5
votes

We have a kafka cluster with three brokers (node ids 0,1,2) and a zookeeper setup with three nodes.

We created a topic "test" on this cluster with 20 partitions and replication factor 2. We are using Java producer API to send messages to this topic. One of the kafka broker intermittently goes down after which it is unrecoverable. To simulate the case, we killed one of the broker manually. As per the kafka arch, it is supposed to self recover, but which is not happening. When I describe the topic on the console, I see the number of ISR's reduced to one for few of the partitions as one of the broker killed. Now, whenever we are trying to push messages via the producer API (either Java client or console producer), we are encountering SocketTimeoutException.. One quick look into the logs says, "Unable to fetch the metadata"

 WARN [2015-07-01 22:55:07,590] [ReplicaFetcherThread-0-3][] kafka.server.ReplicaFetcherThread - [ReplicaFetcherThread-0-3],
 Error in fetch Name: FetchRequest; Version: 0; CorrelationId: 23711; ClientId: ReplicaFetcherThread-0-3; 
 ReplicaId: 0; MaxWait: 500 ms; MinBytes: 1 bytes; RequestInfo: [zuluDelta,2] -> PartitionFetchInfo(11409,1048576),[zuluDelta,14] -> PartitionFetchInfo(11483,1048576). 
 Possible cause: java.nio.channels.ClosedChannelException


[2015-07-01 23:37:40,426] WARN Fetching topic metadata with correlation id 0 for topics [Set(test)] from broker [id:1,host:abc-0042.yy.xxx.com,port:9092] failed (kafka.client.ClientUtils$)
java.net.SocketTimeoutException
at sun.nio.ch.SocketAdaptor$SocketInputStream.read(SocketAdaptor.java:201)
at sun.nio.ch.ChannelInputStream.read(ChannelInputStream.java:86)
at java.nio.channels.Channels$ReadableByteChannelImpl.read(Channels.java:221)
at kafka.utils.Utils$.read(Utils.scala:380)
at kafka.network.BoundedByteBufferReceive.readFrom(BoundedByteBufferReceive.scala:54)
at kafka.network.Receive$class.readCompletely(Transmission.scala:56)
at kafka.network.BoundedByteBufferReceive.readCompletely(BoundedByteBufferReceive.scala:29)
at kafka.network.BlockingChannel.receive(BlockingChannel.scala:111)
at kafka.producer.SyncProducer.liftedTree1$1(SyncProducer.scala:75)
at kafka.producer.SyncProducer.kafka$producer$SyncProducer$$doSend(SyncProducer.scala:72)
at kafka.producer.SyncProducer.send(SyncProducer.scala:113)
at kafka.client.ClientUtils$.fetchTopicMetadata(ClientUtils.scala:58)
at kafka.client.ClientUtils$.fetchTopicMetadata(ClientUtils.scala:93)
at kafka.consumer.ConsumerFetcherManager$LeaderFinderThread.doWork(ConsumerFetcherManager.scala:66)
at kafka.utils.ShutdownableThread.run(ShutdownableThread.scala:60)

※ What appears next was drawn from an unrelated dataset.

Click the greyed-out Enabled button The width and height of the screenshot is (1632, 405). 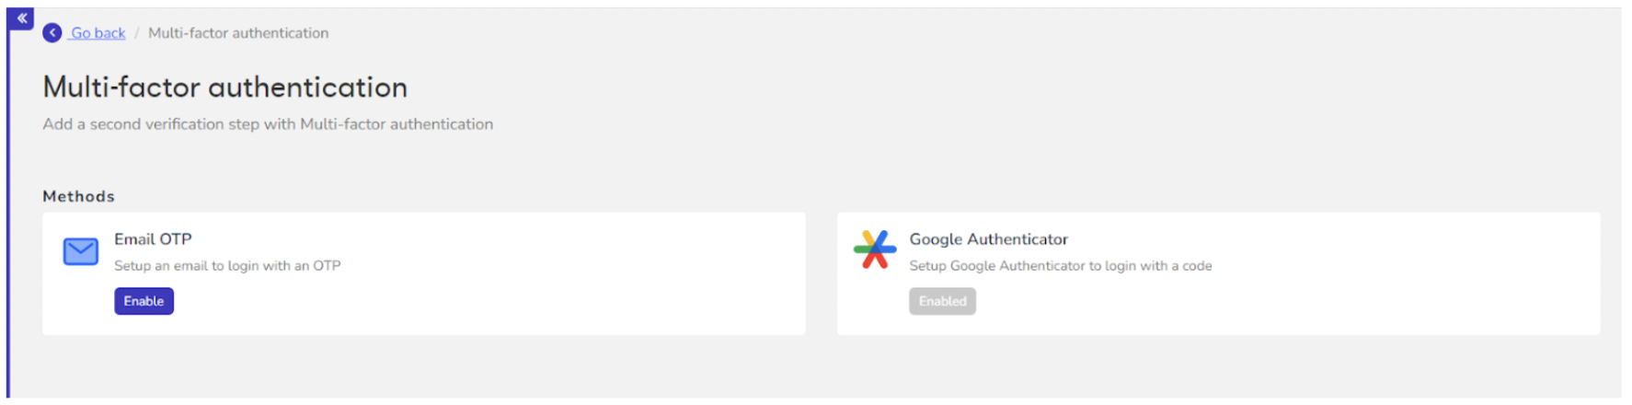click(942, 301)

Any leads will be appreciated...

1
How are you killing the server?Jeff Gong
i am killing the process using kill -9 . Will that really matter? I hope kafka should handle both controlled shutdown as well as uncontrolled!!Thrinath Dosapati
Did you find some solution to this problem? Our kafka producer lives within Tomcat and everytime if a broker goes down, the producer hangs...codejitsu
it could be your producers consistency level.Fish Biscuit

1 Answers

0
votes

From your error Unable to fetch metadata it could mostly be because you could have set the bootstrap.servers in the producer to the broker that has died.

Ideally, you must have more than one broker in the bootstrap.servers list because if one of the broker fails (or is unreachable) then the other could give you the metadata.

FYI: Metadata is the information about a particular topic that tells how many number of partitions it has, their leader brokers, follower brokers etc.

So, when a key is produced to a partition, its corresponding leader broker will be the one to whom the messages will be sent to.

From your question, your ISR set has only one broker. You could try setting the bootstrap.server to this broker.